Dr. Anna Bucy
When looking for the best qualities for a superintendent, a board need look no further than the superintendent evaluation instruments and handbook available from the Ohio School Boards Association and other well-researched sources. Generally speaking, a school superintendent should be an educator with clear systems-thinking skills. Gone are the days when a district administrator only needed to focus on balls, beans, and buses. District leaders for the 21st century must have a firm grasp on the global marketplace in which the district competes, the myriad stakeholders in the community the district serves, the curricular challenges of the district, and the effective (if not creative) management of the balls, beans, and buses.
Modern superintendents must have a proven track record of academic achievement, which is measured by far more than any standardized test scores. What is the candidate’s history with creating innovative programs for students, professional development for teachers and staff, and with seeking financial support? If the district has specific needs, as Greenon Local does, with respect to funding building projects and operations, the search committee needs to examine the candidate’s history along those lines and whether the candidate has ideas to bring to the district. In short, has the candidate done his/her homework?
Having non-educators evaluating whether a candidate for superintendent has all the necessary skills to be successful is a difficult endeavor. A key issue is that the board looks not at what they as individuals want in the superintendent, but what the district needs—what the students need—to be successful in the changing world.
While it is true that the school board, as representatives of the entire community, sets the mission and vision of the district, the superintendent must be able to implement that mission and vision in every decision he or she makes.

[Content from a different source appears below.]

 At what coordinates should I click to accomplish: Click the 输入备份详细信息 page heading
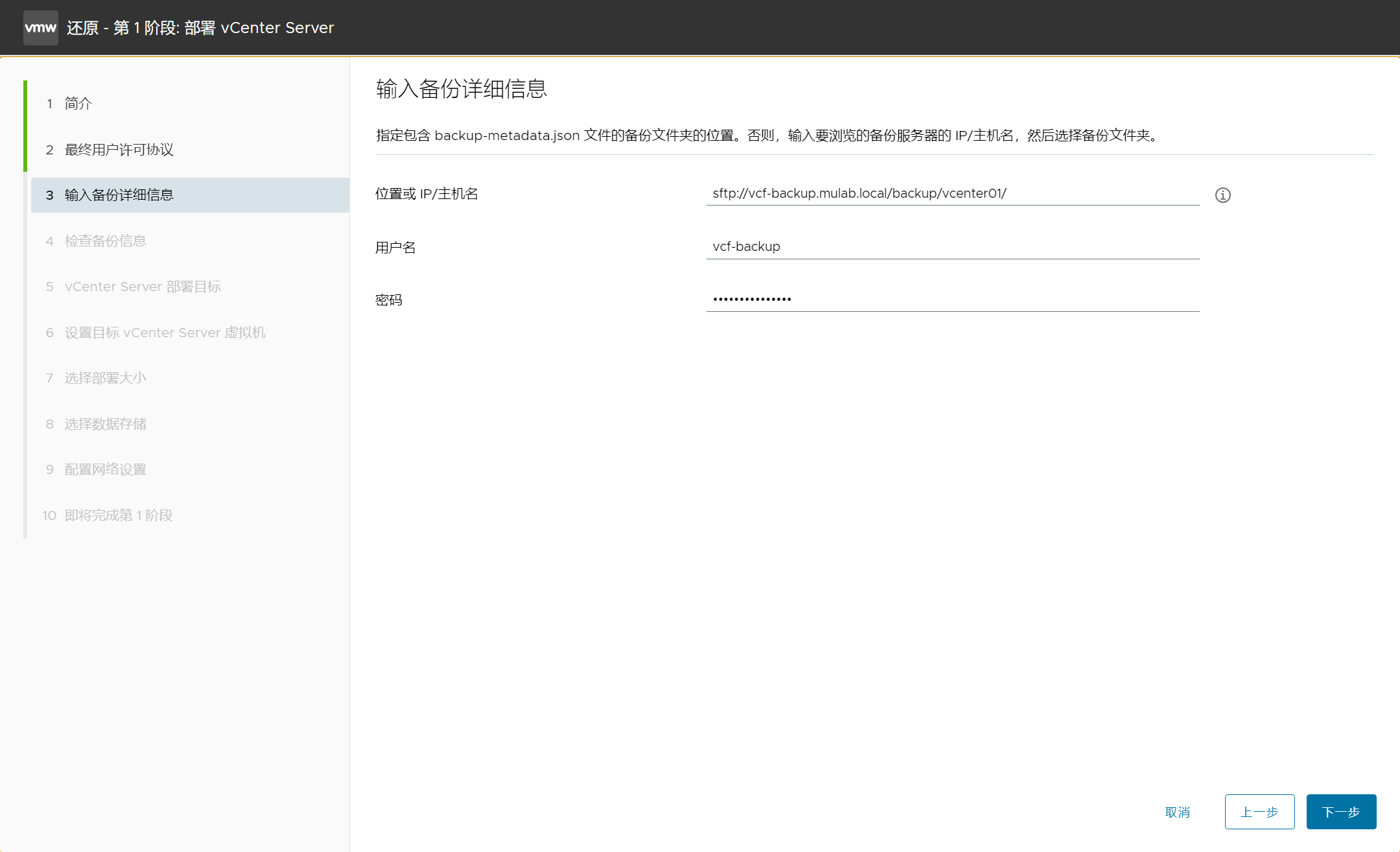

A district’s current strategic plan should serve as the guide for any superintendent candidate looking to apply for work, and for boards evaluating candidates. Greenon Local has not publicly evaluated or updated its strategic plan in two years.
Hiring a superintendent means looking for someone to lead into the future—someone with clear leadership skills, a record of goal setting and accomplishing, and a focus on personal lifelong learning. Successful boards look for a superintendent that respects tradition, but is not bound by the way things have always been done when those methods may not move a district forward. This means, of course, that boards must also respect the path that brought the district where it is, but realize that business as usual may not take a district where it needs to go.
Superintendent candidates must also evaluate the board and district to which they are applying for work. A candidate must determine whether the board members work together well, whether there is much conflict within the board or district, what positive and negative information is available about the district, and whether the board seems to be actively addressing district needs. Any candidate that does not ask questions of the board or other search committee and does not appear to have researched the district is not a serious candidate.
In a small community like Greenon Local, the superintendent must be a working superintendent—no time to just delegate and dismiss. A superintendent must be skilled at building bridges within the community with stakeholder groups and within the schools with staff and faculty. Being a superintendent is a very difficult job that requires copious, open communication, respect of self and others, collaboration skills, and the ability to align and articulate mission, vision and goals across all areas of the district.